→ Your goal:
Copy the following lines exactly as they appear.
--- START Available data ---
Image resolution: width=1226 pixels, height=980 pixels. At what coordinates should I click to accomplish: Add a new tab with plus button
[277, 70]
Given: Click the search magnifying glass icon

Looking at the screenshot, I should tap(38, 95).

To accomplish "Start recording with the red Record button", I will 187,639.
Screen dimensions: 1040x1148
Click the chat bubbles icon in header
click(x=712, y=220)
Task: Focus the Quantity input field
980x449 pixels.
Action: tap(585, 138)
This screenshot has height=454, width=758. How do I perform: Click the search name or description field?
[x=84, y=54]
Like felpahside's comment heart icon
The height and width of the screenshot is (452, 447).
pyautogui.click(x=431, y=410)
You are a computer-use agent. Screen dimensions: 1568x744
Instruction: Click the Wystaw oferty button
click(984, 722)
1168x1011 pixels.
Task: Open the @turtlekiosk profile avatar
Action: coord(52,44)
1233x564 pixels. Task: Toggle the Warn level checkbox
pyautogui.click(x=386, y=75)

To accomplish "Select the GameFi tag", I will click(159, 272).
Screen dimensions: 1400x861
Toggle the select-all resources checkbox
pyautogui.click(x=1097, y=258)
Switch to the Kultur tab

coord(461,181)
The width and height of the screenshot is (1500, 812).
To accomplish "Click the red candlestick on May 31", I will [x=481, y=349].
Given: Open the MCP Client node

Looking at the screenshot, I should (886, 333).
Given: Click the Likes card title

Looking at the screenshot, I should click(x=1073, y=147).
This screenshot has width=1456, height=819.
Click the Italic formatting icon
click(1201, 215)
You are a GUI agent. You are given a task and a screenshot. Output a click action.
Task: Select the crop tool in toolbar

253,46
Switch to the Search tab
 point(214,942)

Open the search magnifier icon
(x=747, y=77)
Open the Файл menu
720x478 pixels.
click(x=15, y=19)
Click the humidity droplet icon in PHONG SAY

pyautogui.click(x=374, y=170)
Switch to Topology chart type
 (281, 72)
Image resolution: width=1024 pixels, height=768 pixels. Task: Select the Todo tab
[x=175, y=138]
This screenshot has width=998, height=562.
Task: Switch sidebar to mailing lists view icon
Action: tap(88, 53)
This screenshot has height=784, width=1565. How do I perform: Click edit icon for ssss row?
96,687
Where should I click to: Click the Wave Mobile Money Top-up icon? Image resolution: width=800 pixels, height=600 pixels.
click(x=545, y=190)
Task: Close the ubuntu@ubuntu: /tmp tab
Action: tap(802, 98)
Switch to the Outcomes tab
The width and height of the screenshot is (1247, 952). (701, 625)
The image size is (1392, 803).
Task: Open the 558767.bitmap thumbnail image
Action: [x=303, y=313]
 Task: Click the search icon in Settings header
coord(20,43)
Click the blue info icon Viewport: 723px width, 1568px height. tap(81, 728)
--- END Available data ---
→ Answer for this exercise:
Image resolution: width=1226 pixels, height=980 pixels. At what coordinates should I click to accomplish: Add a new tab with plus button
[277, 70]
Given: Click the search magnifying glass icon

Looking at the screenshot, I should tap(38, 95).

To accomplish "Start recording with the red Record button", I will 187,639.
Screen dimensions: 1040x1148
Click the chat bubbles icon in header
click(x=712, y=220)
Task: Focus the Quantity input field
980x449 pixels.
Action: tap(585, 138)
This screenshot has height=454, width=758. How do I perform: Click the search name or description field?
[x=84, y=54]
Like felpahside's comment heart icon
The height and width of the screenshot is (452, 447).
pyautogui.click(x=431, y=410)
You are a computer-use agent. Screen dimensions: 1568x744
Instruction: Click the Wystaw oferty button
click(984, 722)
1168x1011 pixels.
Task: Open the @turtlekiosk profile avatar
Action: coord(52,44)
1233x564 pixels. Task: Toggle the Warn level checkbox
pyautogui.click(x=386, y=75)

To accomplish "Select the GameFi tag", I will click(159, 272).
Screen dimensions: 1400x861
Toggle the select-all resources checkbox
pyautogui.click(x=1097, y=258)
Switch to the Kultur tab

coord(461,181)
The width and height of the screenshot is (1500, 812).
To accomplish "Click the red candlestick on May 31", I will [x=481, y=349].
Given: Open the MCP Client node

Looking at the screenshot, I should (886, 333).
Given: Click the Likes card title

Looking at the screenshot, I should click(x=1073, y=147).
This screenshot has width=1456, height=819.
Click the Italic formatting icon
click(1201, 215)
You are a GUI agent. You are given a task and a screenshot. Output a click action.
Task: Select the crop tool in toolbar

253,46
Switch to the Search tab
 point(214,942)

Open the search magnifier icon
(x=747, y=77)
Open the Файл menu
720x478 pixels.
click(x=15, y=19)
Click the humidity droplet icon in PHONG SAY

pyautogui.click(x=374, y=170)
Switch to Topology chart type
 (281, 72)
Image resolution: width=1024 pixels, height=768 pixels. Task: Select the Todo tab
[x=175, y=138]
This screenshot has width=998, height=562.
Task: Switch sidebar to mailing lists view icon
Action: tap(88, 53)
This screenshot has height=784, width=1565. How do I perform: Click edit icon for ssss row?
96,687
Where should I click to: Click the Wave Mobile Money Top-up icon? Image resolution: width=800 pixels, height=600 pixels.
click(x=545, y=190)
Task: Close the ubuntu@ubuntu: /tmp tab
Action: tap(802, 98)
Switch to the Outcomes tab
The width and height of the screenshot is (1247, 952). (701, 625)
The image size is (1392, 803).
Task: Open the 558767.bitmap thumbnail image
Action: [x=303, y=313]
 Task: Click the search icon in Settings header
coord(20,43)
Click the blue info icon Viewport: 723px width, 1568px height. tap(81, 728)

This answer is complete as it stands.